JESUS CHRIST SUPERSTAR – WHAT’S THE BUZZ/STRANGE THING MYSTIFYING
My parents were involved in local theatre productions when I was growing up, and there was often a musical being played and sung to either in the car or in the house – most notably ‘Man of La Mancha,’ ‘My Fair Lady,’ ‘Camelot,’ and those first two Anthony Newley gems. And then there came ‘Jesus Christ Superstar’ rolling down the hill in a VW bus, weed smoke billowing from its windows like puffy angels with LOVE patches on the thighs of their frayed bell-bottomed jeans. This was not your parents’ musical (or perhaps it was, if your parents had a hippie streak in them).
One thing my dad liked to do (and really excelled at) was explain plots of musicals to you as you listened to them. One day, he and I had a long out-of-town drive together and we listened to this for probably the hundredth time with him offering insights into the plot and characters, and making little performances of his own, when – during one of Ian Gillan’s (as Jesus) wailing, emotional outbursts – he said, and I quote, “This guy playing Jesus has more control of his voice than anyone I’ve heard. Certainly more than any of those rock stars you listen to.” Oh, Dad.
But I chose this song in particular not only because the musical performance is so rockin’ and funky (it is…follow that bass and the often Robert Quine-like guitar!), or because of the way Yvonne Elliman comes slinking in and gets all sexy-tangled with Ian Gillan (she does). I chose it because the second part of this song (‘Strange Thing Mystifying’) opened my eyes to the beauty of lyrical phrasing and how not only can words have two meanings but the second meaning doesn’t even need to be logical to be evocative.
It happens when Murray Head as Judas sings, “It seems to me a strange thing / mystifying / that a man like you…”
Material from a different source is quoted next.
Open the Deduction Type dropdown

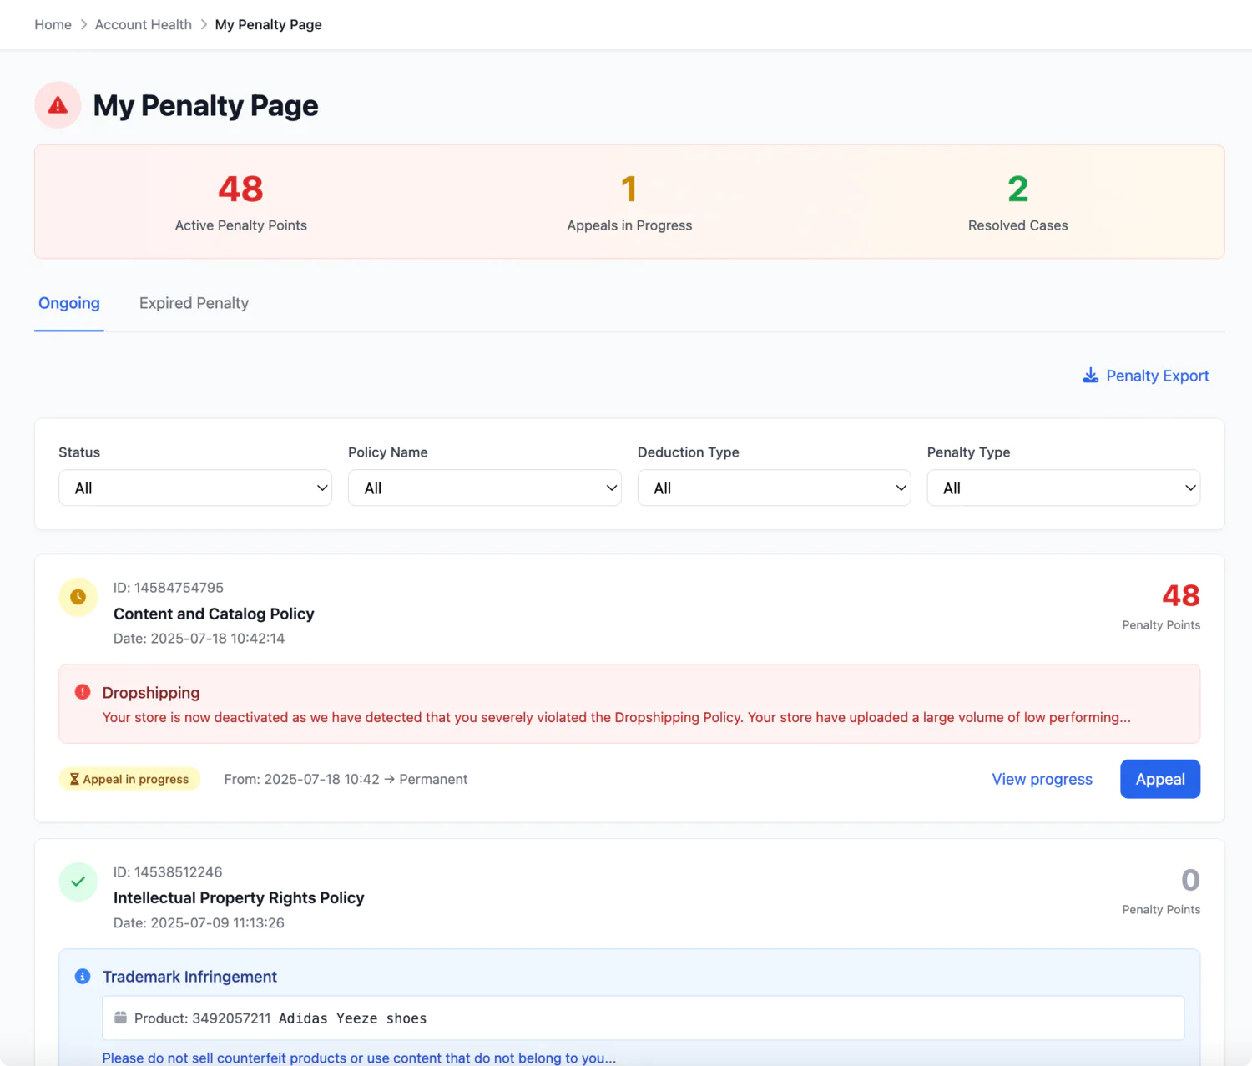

Obviously, what he’s saying is “This is a strange thing to me. A mystifying thing,” but to my young ears his delivery sounded like he was implying that “There is a strange thing mystifying…a strange thing coming from or fading into the mist.” Of course that makes no sense, but the visions it created in my head were fantastic, and even now I have to stop myself to get the proper context. I don’t know or care if it was intentional or not…it just did it for me.
Ever since, I get giddy when I hear a lyric phrased in an odd manner that inspires illogical but beautiful thoughts or imagery.